▸ **Data entries**:
⁂

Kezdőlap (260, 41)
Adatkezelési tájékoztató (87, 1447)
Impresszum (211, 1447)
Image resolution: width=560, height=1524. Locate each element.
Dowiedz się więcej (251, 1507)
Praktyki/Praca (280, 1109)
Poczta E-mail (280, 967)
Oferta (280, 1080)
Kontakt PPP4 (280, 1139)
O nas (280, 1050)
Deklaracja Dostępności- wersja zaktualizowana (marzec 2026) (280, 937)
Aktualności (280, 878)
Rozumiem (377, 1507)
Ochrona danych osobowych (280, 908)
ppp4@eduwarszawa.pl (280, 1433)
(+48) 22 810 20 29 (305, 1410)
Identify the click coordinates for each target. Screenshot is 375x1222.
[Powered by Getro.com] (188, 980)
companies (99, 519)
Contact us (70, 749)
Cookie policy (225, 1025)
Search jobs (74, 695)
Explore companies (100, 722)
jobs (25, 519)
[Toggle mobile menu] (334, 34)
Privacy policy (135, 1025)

⁂

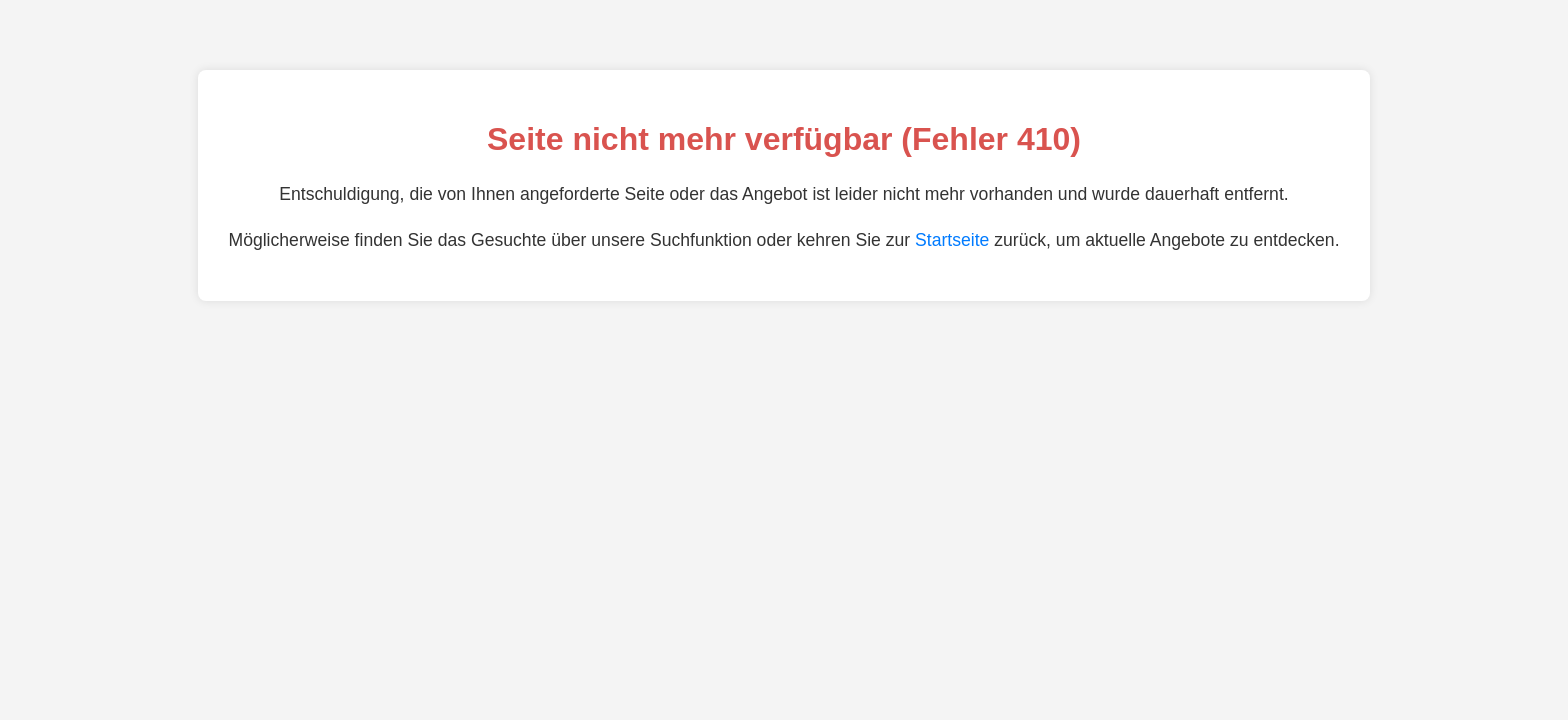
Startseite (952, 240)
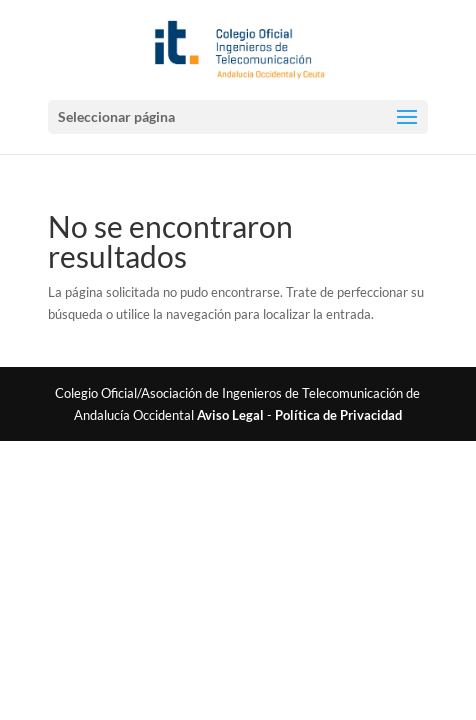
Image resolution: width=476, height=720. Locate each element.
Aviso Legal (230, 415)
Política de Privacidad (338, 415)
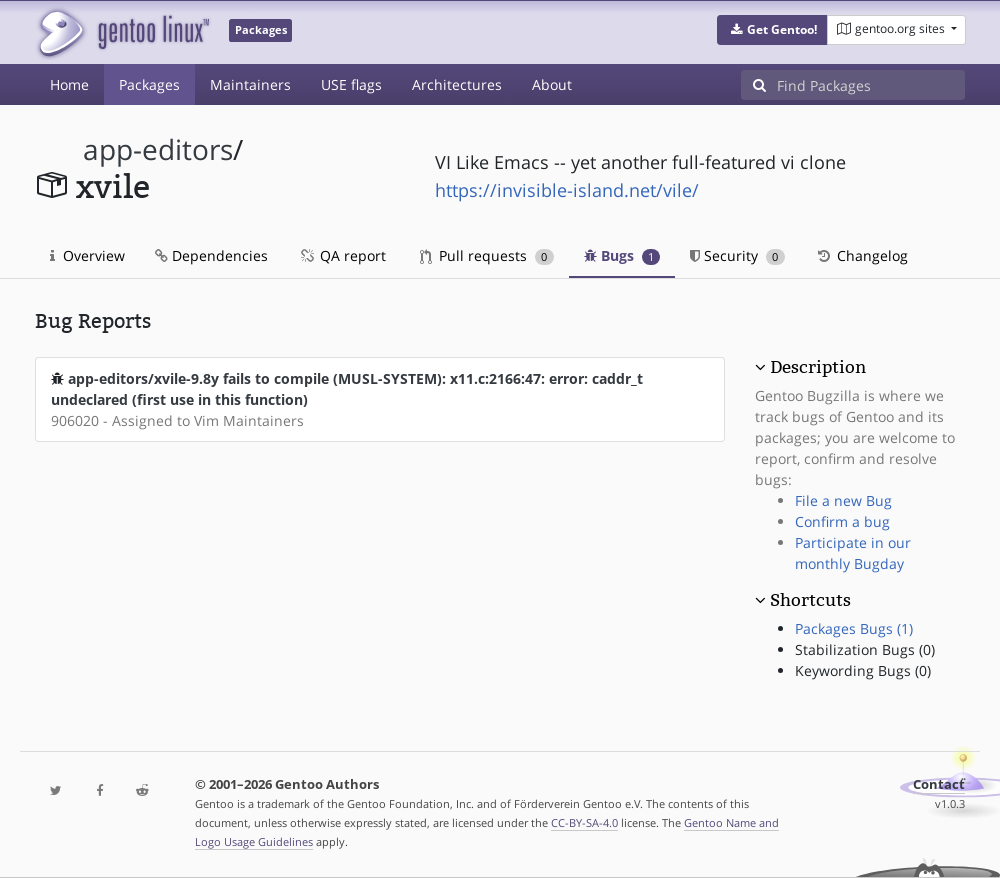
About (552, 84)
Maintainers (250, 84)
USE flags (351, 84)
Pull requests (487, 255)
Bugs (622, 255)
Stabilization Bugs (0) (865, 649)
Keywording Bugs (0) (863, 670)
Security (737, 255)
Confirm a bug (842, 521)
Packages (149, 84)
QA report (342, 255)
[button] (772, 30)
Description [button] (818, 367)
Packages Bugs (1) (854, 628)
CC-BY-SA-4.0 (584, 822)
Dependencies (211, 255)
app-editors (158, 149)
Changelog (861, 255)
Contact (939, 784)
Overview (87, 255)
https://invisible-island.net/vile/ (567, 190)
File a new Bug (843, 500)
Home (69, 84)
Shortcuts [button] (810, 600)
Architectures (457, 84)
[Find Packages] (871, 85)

⁂

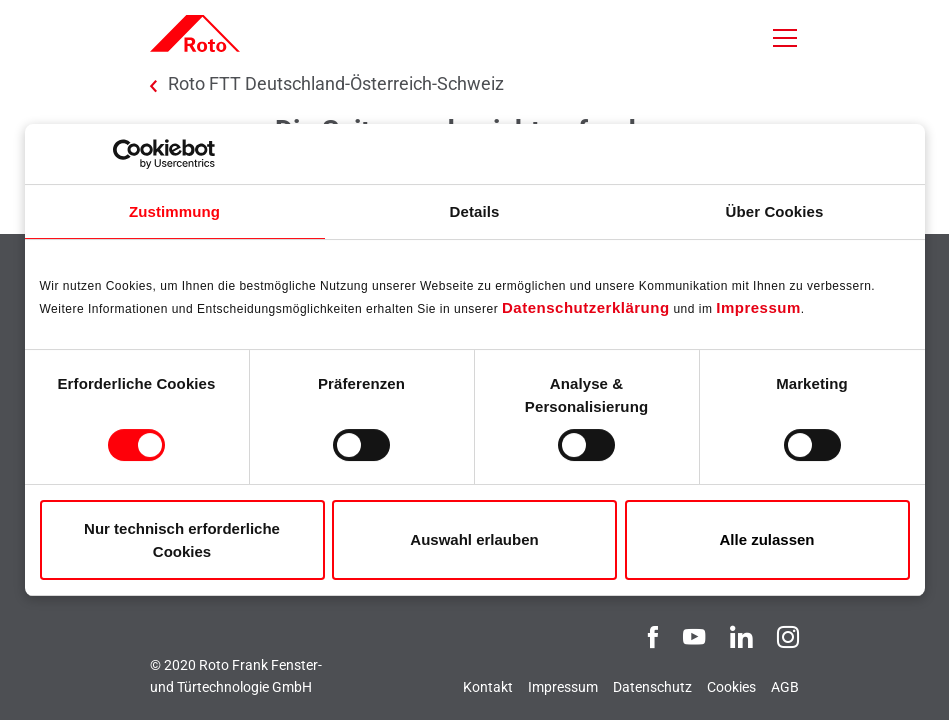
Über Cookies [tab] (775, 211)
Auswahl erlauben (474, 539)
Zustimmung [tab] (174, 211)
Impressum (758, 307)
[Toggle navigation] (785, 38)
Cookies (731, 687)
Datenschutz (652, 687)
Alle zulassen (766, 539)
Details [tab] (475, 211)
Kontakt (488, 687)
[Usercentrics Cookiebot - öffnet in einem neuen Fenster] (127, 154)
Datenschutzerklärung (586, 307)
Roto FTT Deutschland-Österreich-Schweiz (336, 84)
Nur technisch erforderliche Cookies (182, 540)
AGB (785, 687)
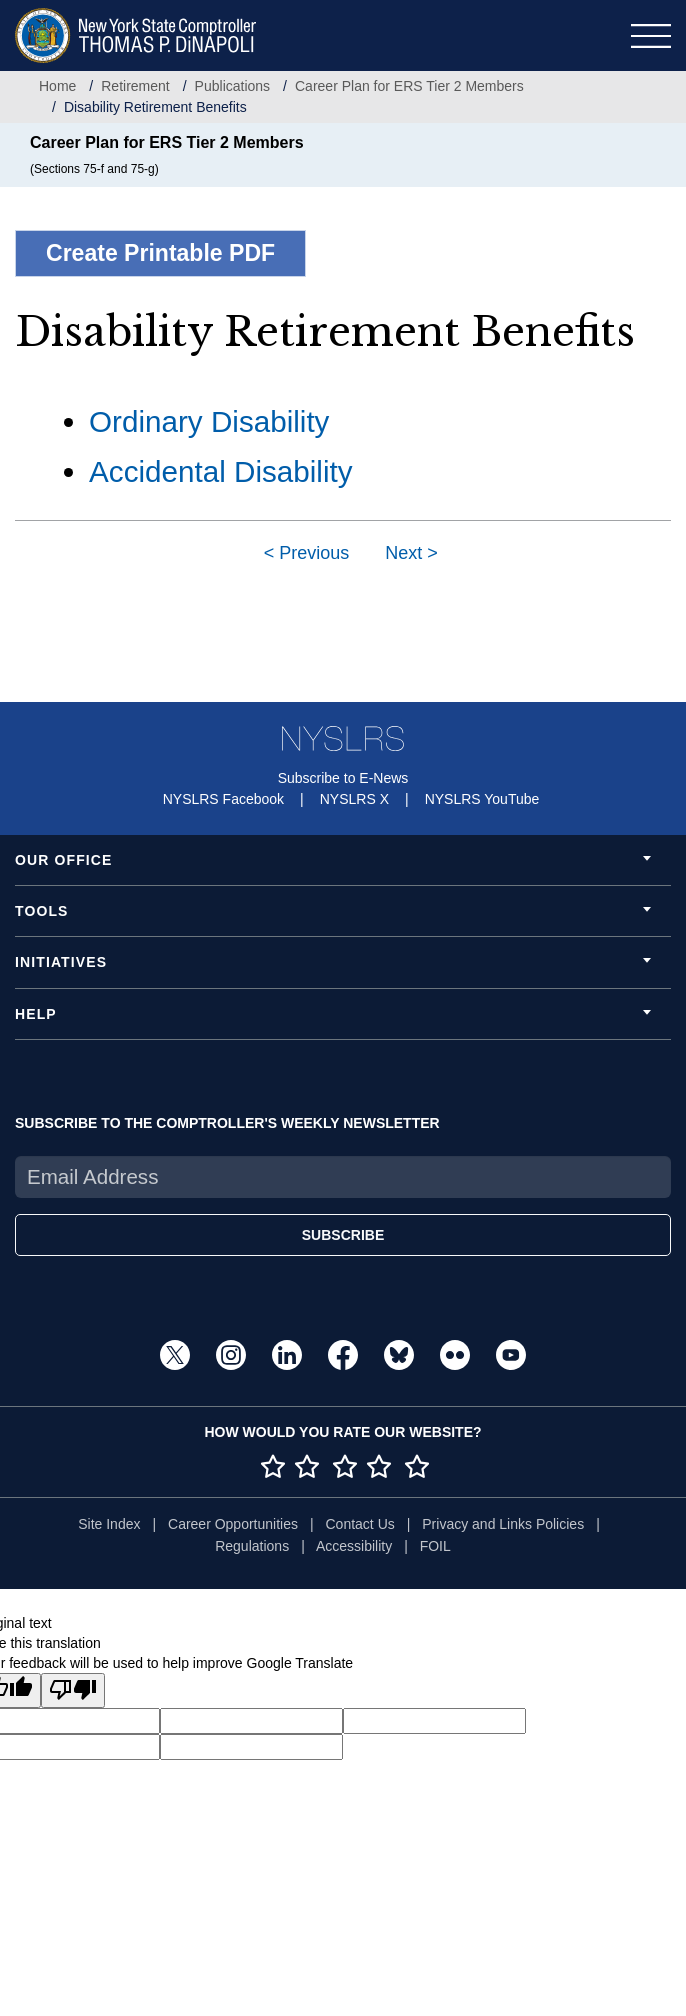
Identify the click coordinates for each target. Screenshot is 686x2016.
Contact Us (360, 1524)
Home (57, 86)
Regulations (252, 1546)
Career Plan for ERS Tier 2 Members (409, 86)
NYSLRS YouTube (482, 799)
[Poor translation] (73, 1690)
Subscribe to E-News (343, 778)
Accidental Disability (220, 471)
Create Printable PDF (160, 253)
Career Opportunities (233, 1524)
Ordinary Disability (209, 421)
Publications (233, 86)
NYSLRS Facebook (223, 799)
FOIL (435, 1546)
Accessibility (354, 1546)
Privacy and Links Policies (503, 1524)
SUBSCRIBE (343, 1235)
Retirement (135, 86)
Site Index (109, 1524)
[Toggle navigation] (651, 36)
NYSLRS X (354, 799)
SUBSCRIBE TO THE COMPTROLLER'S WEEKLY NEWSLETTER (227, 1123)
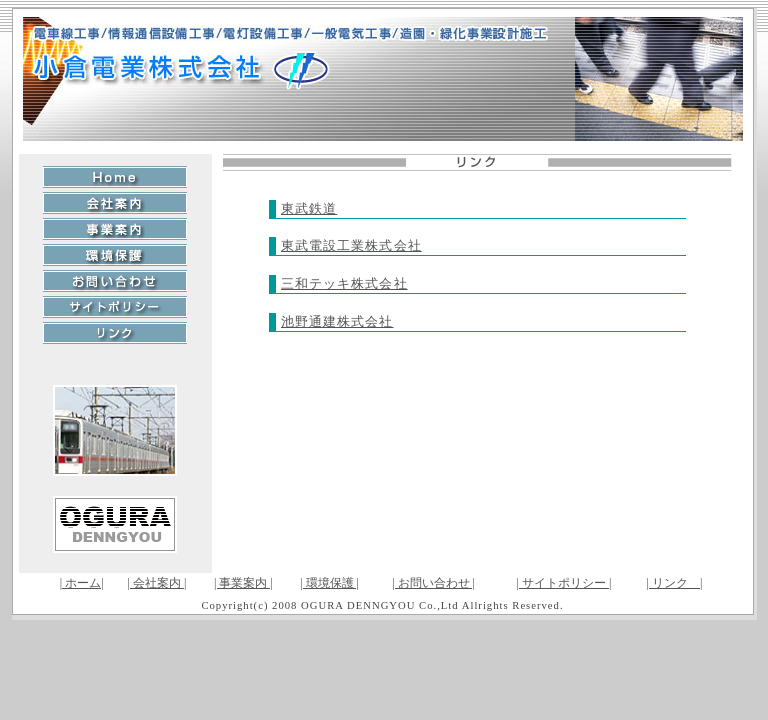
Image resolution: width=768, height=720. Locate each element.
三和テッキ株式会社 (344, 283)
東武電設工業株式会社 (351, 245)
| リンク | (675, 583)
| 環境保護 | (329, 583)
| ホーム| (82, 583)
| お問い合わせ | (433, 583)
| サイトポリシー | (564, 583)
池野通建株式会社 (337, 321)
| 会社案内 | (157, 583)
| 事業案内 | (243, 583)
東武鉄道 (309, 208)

⁂

▸ **WHAT IS NEEDED**:
Retype the data from the line containing "NYSLRS X (354, 799)" down to the line containing "ホーム| (82, 583)", keeping both of those lines and omitting any pictures.

▸ **REPLY**:
NYSLRS X (354, 799)
SUBSCRIBE TO THE COMPTROLLER'S WEEKLY NEWSLETTER (227, 1123)
Image resolution: width=768, height=720. Locate each element.
三和テッキ株式会社 (344, 283)
東武電設工業株式会社 (351, 245)
| リンク | (675, 583)
| 環境保護 | (329, 583)
| ホーム| (82, 583)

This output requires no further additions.